Note that the monitoring for the Data Service and Index Service health for auto-failover uses the same Timeout value set for node unresponsiveness. For example, if the Index Service is deemed unhealthy (because of Index Service failure to send heartbeats) for the Timeout amount of time, then the node that the Index Service is on will be considered for auto-failover (despite the fact that the node cluster manager may be responding and sending heartbeats)

Maximum count. The maximum number of nodes that can fail (either concurrently or sequentially in one or more events) and be handled by auto-failover. The maximum value can be up to configured number of nodes, the default is 1. This parameter is available in Enterprise Edition only: in Community Edition, the maximum number of nodes that can fail and be handled by auto-failover is always 1.
Count. The number of nodes that have already failed over. The default value is 0. The value is incremented by 1 for every node that has an automatic-failover that occurs, up to the defined maximum count: beyond this point, no further automatic failover can be triggered until the count is reset to 0. Run a rebalance to reset the count value back to 0.
Enablement of disk-related automatic failover; with corresponding time-period. Whether automatic failover is enabled to handle continuous read-write failures. If it is enabled, a number of seconds can also be specified: this is the length of a constantly recurring time-period against which failure-continuity on a particular node is evaluated. The default is 120 seconds, the minimum permitted is 1 second and the maximum is 3600 seconds. Automatic failover is triggered if at least 60% of the most recently elapsed instance of the time-period consists of disk-related continuous failure plus the standard auto failover timeout.
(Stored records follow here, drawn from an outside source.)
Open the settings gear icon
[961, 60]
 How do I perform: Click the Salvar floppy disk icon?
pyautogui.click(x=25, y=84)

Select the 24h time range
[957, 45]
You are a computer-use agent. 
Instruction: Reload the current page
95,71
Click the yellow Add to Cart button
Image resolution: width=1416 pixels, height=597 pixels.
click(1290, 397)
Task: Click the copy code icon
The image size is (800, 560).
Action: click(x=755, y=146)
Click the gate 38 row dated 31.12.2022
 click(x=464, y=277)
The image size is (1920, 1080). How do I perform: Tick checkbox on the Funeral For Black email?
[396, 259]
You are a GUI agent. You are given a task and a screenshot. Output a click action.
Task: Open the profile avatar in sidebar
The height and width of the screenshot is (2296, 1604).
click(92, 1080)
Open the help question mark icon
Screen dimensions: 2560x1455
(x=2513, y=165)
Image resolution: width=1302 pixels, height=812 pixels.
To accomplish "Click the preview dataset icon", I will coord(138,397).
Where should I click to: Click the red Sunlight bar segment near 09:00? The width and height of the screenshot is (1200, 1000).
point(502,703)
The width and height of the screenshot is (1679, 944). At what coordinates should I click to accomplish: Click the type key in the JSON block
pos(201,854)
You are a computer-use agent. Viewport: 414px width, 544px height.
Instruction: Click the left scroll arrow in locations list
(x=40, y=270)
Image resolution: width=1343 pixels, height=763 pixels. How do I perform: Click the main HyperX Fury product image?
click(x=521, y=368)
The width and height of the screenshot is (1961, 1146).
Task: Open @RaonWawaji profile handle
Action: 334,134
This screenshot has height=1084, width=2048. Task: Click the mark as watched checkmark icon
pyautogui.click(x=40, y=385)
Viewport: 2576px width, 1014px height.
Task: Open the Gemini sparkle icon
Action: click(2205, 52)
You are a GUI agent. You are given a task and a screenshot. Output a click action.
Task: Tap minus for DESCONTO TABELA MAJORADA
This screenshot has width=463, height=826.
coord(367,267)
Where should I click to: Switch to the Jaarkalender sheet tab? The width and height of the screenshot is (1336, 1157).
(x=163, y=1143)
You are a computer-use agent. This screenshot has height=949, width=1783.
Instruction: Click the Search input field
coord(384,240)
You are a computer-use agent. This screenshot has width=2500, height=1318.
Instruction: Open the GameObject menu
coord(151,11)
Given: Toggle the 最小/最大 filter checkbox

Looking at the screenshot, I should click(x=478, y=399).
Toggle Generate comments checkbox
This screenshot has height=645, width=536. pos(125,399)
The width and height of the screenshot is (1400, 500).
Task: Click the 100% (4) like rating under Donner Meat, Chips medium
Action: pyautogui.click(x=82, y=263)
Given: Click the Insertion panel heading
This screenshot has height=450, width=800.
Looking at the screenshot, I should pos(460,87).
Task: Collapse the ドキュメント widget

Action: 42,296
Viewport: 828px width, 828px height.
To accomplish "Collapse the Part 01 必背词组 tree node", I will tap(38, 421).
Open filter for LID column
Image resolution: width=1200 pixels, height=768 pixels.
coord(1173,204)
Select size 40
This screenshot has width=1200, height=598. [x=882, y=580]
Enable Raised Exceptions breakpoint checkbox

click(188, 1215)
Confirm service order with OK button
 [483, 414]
By default, auto-failover is switched on, to occur after 120 seconds for up to 1 event. Nevertheless, Couchbase Server triggers auto-failover only within the constraints described above, in Auto-Failover Constraints.

For practical steps towards auto-failover configuration, see the documentation provided for specifying General settings with Couchbase Web Console UI, for Managing Auto-Failover with the REST API, and setting-autofailover with the CLI.

Auto-Failover During Rebalance

If an auto-failover event occurs during a rebalance, the rebalance is stopped; then, auto-failover is triggered.

Following an auto-failover, rebalance is not automatically re-attempted.

At this point, the cluster is likely to be in an unbalanced state; therefore, a rebalance should be performed manually, and the unresponsive node fixed and restored to the cluster, as appropriate.

Auto-Failover and Durability

Couchbase Server provides durability, which ensures the greatest likelihood of data-writes surviving unexpected anomalies, such as node-outages. The auto-failover maximum should be established to support guarantees of durability. See Durability, for information.